En cada parada que hacemos en la vida vamos dejando equipaje, algunas veces se trata de un tenedor, una casa o algo más grande o de mayor valor; pero ¿qué significado le damos a todas esas cosas que vamos dejando en el camino y que han venido a aportar?, tratándose de objetos nuestras reflexiones pueden ir cargadas de recuerdos, ideas, situaciones emocionales que le imponemos a todos esos bultos que cargamos.
La diferencia está cuando se trata de personas, una gran compañía, una hermosa y genial persona que te hacía reír disfrutar y soñar, no es como un celular que cambió de modelo y ya no está de moda; se trata de una situación que lleva consigo una energía especial; tal vez un amor, un lugar, un trabajo, un amigo, tantas posibilidades dejadas atrás, muchas de las que inclusive no fueron voluntarias; pero nada impedirá que en ese corazón viajen los grandes momentos; llevas como un hechizo parte de esa persona hasta el final, no puedes evitar haber tomado su esencia y ser un poco ese o esa que fue contigo.
Después las historias se repiten y dan vueltas sin parar, regresan los que siempre estarán, aquello que se marchó, solo lo hizo en presencia física, porque en ese lugar está su fantasma y no es un espectro de mala güero; es una estela de bendiciones que colmaron tu vida, aún con sus implicaciones caóticas, esas ilusiones tomaron forma, jugaron ese rol por ti para crear una pauta, un estándar; tal vez una señal.

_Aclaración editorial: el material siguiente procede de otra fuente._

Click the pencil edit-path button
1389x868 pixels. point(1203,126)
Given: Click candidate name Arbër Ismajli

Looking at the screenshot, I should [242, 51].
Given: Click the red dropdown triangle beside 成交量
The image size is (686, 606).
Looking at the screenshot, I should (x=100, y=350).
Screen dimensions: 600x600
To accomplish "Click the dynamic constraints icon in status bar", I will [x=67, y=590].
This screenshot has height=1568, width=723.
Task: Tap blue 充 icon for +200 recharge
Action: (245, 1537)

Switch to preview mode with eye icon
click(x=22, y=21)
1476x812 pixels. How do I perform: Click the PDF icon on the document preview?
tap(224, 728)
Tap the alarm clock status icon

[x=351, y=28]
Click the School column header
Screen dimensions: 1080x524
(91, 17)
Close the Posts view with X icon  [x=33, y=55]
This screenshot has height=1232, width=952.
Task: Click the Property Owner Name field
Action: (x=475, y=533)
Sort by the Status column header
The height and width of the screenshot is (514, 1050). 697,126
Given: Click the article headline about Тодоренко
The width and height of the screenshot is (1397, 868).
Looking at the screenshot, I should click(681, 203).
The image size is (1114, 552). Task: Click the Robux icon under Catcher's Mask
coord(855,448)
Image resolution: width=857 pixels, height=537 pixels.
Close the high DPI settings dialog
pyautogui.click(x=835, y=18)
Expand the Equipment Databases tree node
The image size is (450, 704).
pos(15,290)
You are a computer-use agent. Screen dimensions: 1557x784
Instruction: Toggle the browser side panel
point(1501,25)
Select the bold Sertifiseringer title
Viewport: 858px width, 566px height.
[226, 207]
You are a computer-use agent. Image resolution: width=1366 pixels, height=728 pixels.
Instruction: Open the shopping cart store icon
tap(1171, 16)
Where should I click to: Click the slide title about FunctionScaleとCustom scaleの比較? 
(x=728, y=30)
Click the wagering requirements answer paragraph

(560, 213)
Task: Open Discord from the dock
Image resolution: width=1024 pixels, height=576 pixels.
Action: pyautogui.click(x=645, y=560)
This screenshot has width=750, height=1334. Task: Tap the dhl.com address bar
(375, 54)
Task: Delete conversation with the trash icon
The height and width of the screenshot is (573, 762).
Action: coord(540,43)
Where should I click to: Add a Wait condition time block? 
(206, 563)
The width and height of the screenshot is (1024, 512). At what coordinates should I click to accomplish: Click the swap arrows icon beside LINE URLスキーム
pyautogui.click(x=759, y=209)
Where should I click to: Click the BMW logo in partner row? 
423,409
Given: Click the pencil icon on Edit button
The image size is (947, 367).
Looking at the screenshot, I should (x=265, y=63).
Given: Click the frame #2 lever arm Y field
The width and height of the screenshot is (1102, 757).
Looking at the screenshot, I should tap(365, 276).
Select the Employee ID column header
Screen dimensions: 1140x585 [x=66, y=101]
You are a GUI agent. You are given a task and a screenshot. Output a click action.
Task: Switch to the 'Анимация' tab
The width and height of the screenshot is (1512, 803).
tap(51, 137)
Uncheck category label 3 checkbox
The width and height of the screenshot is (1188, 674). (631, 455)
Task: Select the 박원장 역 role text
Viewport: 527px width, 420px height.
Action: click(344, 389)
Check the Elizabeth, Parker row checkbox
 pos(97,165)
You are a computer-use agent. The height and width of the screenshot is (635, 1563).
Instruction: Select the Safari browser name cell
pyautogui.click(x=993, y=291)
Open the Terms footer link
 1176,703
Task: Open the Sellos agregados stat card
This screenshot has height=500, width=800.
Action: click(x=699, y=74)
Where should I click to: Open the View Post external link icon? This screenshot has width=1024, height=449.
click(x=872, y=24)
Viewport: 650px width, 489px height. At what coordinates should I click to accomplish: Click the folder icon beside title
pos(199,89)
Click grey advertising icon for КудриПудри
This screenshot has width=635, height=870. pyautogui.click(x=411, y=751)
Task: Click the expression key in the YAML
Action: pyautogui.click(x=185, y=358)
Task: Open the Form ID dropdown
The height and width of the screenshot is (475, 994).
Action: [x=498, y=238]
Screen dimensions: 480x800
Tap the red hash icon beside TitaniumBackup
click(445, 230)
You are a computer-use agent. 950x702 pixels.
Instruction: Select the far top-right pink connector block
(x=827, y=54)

Nunca voy a entender la separaciones hasta dejar de verla con los ojos, porque es una forma muy banal de entender el mundo en el que vivimos; espero al final del camino poder apreciarlas igual que los nacimientos fortuitos de inmensas alegrías, allá del otro lado deben ser igual…por lo pronto solo hay que decir, gracias por el rol que jugaste por mí, por favor, ve en paz…¿Qué loco no?